While performing a Hardware-test I asked ELSA
and Diamond 10 questions;
for Diamond Reimar Hantke, European
Product Manager, answered:
RS: Diamond is using SDRAM for the Viper V550 instead of SGRAM like ELSA.
What were the reasons?
Reimar Hantke: The price / performance relation, as the RIVA Station test
showed. We had no significant performance loss with SDRAM compared with the more expensive
SGRAM, and thus we decided to use SDRAM.
RS: At which clock frequency does the memory of the Viper V550 run? The
magacine PC-Professionell states in their 3D-card test that it has 115Mhz.
Reimar Hantke: The Viper V550 works as nVidia has defined the Chip: 90
Mhz core clock, 110 Mhz memory clock.
RS: The little difference to the Erazor II in the test is interesting,
although it uses SGRAM. nVidias's Reference Board uses SDRAM, too. May it be possible that
the Reference Drivers favor SDRAM in some way?
Reimar Hantke: No, as said above.
RS: How about the role of the BIOS of modern 3D graphics card?
Reimar Hantke: It is mainly important for the basic functionality and
compatibility, but there is next to no space for performance tuning nowadays.
RS: Video IN. How will this solution look like? An extra solution like
Canopus or a new board design. When will there be such a board?
Reimar Hantke: Due to low demand of our customers there will not be such
a version.
RS: Will simultaneous TV-Out/VGA modes be possible and which resolutions
will be supported?
Reimar Hantke: It is planned for a later Software release.We support the
maximum possible resolution of 800x600 (the PAL norm is 576x768 and higher resolutions
would decrease quality through zooming).
RS: Canopus and ELSA grant their TNT cards a cooling fan. Why does
Diamond
use a passive heat sink?
Reimar Hantke: As far as I know ELSA uses a passive heat sink now, too...
our engineers have tested both versions and found that a passive heat sink is enough. And
a passive heat sink has a cost advantage.
RS: In contrast to ELSA Diamond builds a Viper V550 PCI version. Do you
see a future for PCI.
Reimar Hankte: No, not really. But PCI is the presence! There are many
customers that still have PCI machines and who are willing to upgrade. The other
application is the use of multiple graphics cards with Windows 98 or Windows NT 4 systems.
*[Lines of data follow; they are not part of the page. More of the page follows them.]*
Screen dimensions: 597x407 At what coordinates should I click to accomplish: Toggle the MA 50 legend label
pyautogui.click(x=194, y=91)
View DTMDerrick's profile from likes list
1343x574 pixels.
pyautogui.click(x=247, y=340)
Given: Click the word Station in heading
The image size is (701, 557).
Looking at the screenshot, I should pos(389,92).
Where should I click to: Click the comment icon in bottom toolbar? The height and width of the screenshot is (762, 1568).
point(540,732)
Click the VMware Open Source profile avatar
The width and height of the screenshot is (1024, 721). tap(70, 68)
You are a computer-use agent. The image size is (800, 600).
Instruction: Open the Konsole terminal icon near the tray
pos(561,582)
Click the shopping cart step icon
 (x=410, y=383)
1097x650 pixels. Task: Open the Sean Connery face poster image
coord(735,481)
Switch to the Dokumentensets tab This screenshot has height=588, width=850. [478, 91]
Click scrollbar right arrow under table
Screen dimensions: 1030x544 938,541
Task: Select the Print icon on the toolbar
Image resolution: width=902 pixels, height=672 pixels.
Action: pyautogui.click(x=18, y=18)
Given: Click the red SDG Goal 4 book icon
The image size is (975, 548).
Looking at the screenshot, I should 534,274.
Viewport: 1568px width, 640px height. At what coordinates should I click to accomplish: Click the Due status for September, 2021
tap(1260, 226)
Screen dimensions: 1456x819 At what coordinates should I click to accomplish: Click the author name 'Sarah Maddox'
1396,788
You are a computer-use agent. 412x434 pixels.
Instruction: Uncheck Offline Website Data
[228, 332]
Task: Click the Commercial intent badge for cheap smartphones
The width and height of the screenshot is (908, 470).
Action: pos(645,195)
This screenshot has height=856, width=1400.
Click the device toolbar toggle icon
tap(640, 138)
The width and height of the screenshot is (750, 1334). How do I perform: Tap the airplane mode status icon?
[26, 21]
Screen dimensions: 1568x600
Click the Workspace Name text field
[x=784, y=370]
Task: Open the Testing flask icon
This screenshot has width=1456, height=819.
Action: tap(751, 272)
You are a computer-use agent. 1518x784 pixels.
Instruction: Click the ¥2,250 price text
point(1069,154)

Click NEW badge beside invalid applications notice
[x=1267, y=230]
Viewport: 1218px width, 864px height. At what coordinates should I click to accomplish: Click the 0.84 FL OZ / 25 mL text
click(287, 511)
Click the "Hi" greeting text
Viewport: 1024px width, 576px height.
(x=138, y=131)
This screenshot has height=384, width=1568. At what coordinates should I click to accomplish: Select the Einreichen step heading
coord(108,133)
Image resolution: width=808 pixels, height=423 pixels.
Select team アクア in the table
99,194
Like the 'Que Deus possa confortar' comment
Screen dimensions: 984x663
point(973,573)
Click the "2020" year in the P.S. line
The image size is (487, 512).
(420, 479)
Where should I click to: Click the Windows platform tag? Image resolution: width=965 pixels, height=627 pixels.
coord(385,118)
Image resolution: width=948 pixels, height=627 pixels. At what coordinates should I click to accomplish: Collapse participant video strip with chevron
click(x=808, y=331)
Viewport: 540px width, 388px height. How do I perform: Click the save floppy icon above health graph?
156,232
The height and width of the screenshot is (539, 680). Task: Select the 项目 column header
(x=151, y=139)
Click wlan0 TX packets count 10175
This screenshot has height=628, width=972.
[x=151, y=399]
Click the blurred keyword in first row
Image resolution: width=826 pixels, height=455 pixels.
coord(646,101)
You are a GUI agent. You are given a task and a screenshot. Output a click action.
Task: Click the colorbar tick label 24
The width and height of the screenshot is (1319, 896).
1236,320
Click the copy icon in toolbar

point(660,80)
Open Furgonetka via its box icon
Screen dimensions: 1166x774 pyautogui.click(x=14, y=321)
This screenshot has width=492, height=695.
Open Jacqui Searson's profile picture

RS: The last drivers for the Riva 128 had a definitive speed advantage
over the first ones.
Will this be the same with the TNT?
Reimar Hankte: That's a good question. As it seems this will not be the
case. But what are optimizations? Mainly special adjustments for new programs / games.
Should new programs use new functions we did not optimize up to now we will do so for
certain. But we must just wait how things will develope in the future.
RS: What will be the next big step in developement? Geometry-processors?
Texture Compression? 3D Now!?
Reimar Hantke: Mr. Nadler of ELSA already answered this well. Perhaps
another point of view to this question: 1-2 years before, every new software of Microsoft
demanded a new processor, more RAM, a bigger harddisk. What is today the motor of the
developement? A new operating system? No, when you take a look at Windows 98 it has mainly
hardware adjustments for existing hardware (AGP, USB, ...). A new Office package? To write
letters and to work with Excel Charts a 166MMX is already fast enough. Nowadays only
games and hardware-hungry applications like SoftDVD that force CPU and graphics cards. And
both will have great performance jumps in future. But you will need both, because for
optimum performance you will need a very fast CPU and a very fast graphics processor. And
optimizations like MMX, 3DNow! for the CPU, Texture Compression, more Texture Engines,
more Onboard-RAM and Geometry processors are possibilities for graphic processors. And
both are combined with a AGP 4X Bus.
RS: Thanks a lot for answering my questions!